PROBLEM TO WORK ON.
Extract the complete data exactly as given.

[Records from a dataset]
++++
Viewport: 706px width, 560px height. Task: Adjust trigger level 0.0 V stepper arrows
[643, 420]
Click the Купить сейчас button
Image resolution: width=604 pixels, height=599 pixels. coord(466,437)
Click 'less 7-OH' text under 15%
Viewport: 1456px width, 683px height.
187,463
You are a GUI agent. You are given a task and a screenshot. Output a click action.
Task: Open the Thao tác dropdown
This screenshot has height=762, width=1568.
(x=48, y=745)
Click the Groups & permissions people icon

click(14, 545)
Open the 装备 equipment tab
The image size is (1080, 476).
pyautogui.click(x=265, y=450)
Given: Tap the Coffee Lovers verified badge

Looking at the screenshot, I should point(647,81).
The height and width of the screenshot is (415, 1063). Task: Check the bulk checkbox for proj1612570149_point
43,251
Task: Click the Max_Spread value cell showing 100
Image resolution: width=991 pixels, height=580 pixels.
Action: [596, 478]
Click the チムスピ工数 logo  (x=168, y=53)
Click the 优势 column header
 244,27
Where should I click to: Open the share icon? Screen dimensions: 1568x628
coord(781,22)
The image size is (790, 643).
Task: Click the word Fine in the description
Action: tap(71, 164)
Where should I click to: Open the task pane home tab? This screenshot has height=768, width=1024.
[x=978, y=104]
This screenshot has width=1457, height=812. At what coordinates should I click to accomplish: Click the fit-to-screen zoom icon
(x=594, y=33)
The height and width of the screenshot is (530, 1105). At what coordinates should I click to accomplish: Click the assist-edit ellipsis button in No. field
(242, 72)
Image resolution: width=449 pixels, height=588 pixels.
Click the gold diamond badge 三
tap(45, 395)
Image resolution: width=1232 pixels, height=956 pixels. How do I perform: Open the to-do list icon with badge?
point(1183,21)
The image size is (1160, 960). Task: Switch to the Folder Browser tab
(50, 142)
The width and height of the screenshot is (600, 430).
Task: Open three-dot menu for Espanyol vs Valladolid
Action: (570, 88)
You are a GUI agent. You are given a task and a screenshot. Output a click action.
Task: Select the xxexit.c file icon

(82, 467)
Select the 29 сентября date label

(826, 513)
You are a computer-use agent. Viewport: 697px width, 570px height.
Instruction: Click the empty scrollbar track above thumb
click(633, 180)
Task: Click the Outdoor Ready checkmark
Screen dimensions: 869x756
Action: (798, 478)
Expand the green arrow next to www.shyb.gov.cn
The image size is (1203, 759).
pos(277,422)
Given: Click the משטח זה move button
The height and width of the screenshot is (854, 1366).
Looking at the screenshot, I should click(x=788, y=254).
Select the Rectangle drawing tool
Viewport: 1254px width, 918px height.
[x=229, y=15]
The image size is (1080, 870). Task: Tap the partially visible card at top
++++
WORKED SOLUTION.
Viewport: 706px width, 560px height. Task: Adjust trigger level 0.0 V stepper arrows
[643, 420]
Click the Купить сейчас button
Image resolution: width=604 pixels, height=599 pixels. coord(466,437)
Click 'less 7-OH' text under 15%
Viewport: 1456px width, 683px height.
187,463
You are a GUI agent. You are given a task and a screenshot. Output a click action.
Task: Open the Thao tác dropdown
This screenshot has height=762, width=1568.
(x=48, y=745)
Click the Groups & permissions people icon

click(14, 545)
Open the 装备 equipment tab
The image size is (1080, 476).
pyautogui.click(x=265, y=450)
Given: Tap the Coffee Lovers verified badge

Looking at the screenshot, I should point(647,81).
The height and width of the screenshot is (415, 1063). Task: Check the bulk checkbox for proj1612570149_point
43,251
Task: Click the Max_Spread value cell showing 100
Image resolution: width=991 pixels, height=580 pixels.
Action: [596, 478]
Click the チムスピ工数 logo  (x=168, y=53)
Click the 优势 column header
 244,27
Where should I click to: Open the share icon? Screen dimensions: 1568x628
coord(781,22)
The image size is (790, 643).
Task: Click the word Fine in the description
Action: tap(71, 164)
Where should I click to: Open the task pane home tab? This screenshot has height=768, width=1024.
[x=978, y=104]
This screenshot has width=1457, height=812. At what coordinates should I click to accomplish: Click the fit-to-screen zoom icon
(x=594, y=33)
The height and width of the screenshot is (530, 1105). At what coordinates should I click to accomplish: Click the assist-edit ellipsis button in No. field
(242, 72)
Image resolution: width=449 pixels, height=588 pixels.
Click the gold diamond badge 三
tap(45, 395)
Image resolution: width=1232 pixels, height=956 pixels. How do I perform: Open the to-do list icon with badge?
point(1183,21)
The image size is (1160, 960). Task: Switch to the Folder Browser tab
(50, 142)
The width and height of the screenshot is (600, 430).
Task: Open three-dot menu for Espanyol vs Valladolid
Action: (570, 88)
You are a GUI agent. You are given a task and a screenshot. Output a click action.
Task: Select the xxexit.c file icon

(82, 467)
Select the 29 сентября date label

(826, 513)
You are a computer-use agent. Viewport: 697px width, 570px height.
Instruction: Click the empty scrollbar track above thumb
click(633, 180)
Task: Click the Outdoor Ready checkmark
Screen dimensions: 869x756
Action: (798, 478)
Expand the green arrow next to www.shyb.gov.cn
The image size is (1203, 759).
pos(277,422)
Given: Click the משטח זה move button
The height and width of the screenshot is (854, 1366).
Looking at the screenshot, I should click(x=788, y=254).
Select the Rectangle drawing tool
Viewport: 1254px width, 918px height.
[x=229, y=15]
The image size is (1080, 870). Task: Tap the partially visible card at top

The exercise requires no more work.